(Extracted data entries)
......

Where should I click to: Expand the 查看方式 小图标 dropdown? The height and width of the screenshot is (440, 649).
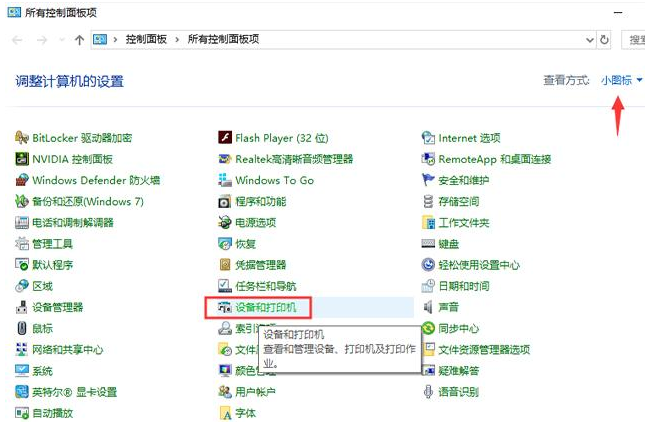tap(622, 80)
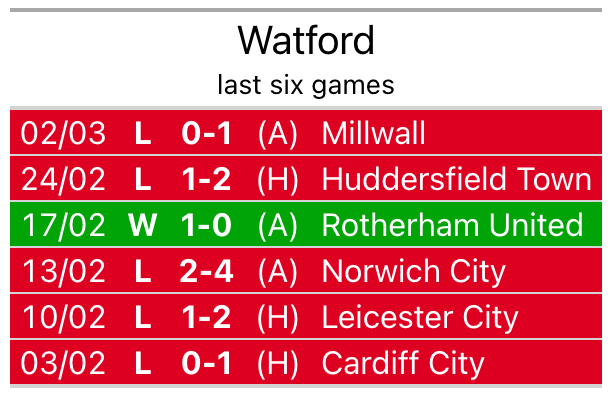Open the Leicester City match
Image resolution: width=612 pixels, height=396 pixels.
click(306, 316)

......

**What to work on:** Please print the records above word for word, leaving every image out.

**Solution for this exercise:**
Where should I click to: Expand the 查看方式 小图标 dropdown? The height and width of the screenshot is (440, 649).
tap(622, 80)
Open the Leicester City match
Image resolution: width=612 pixels, height=396 pixels.
click(306, 316)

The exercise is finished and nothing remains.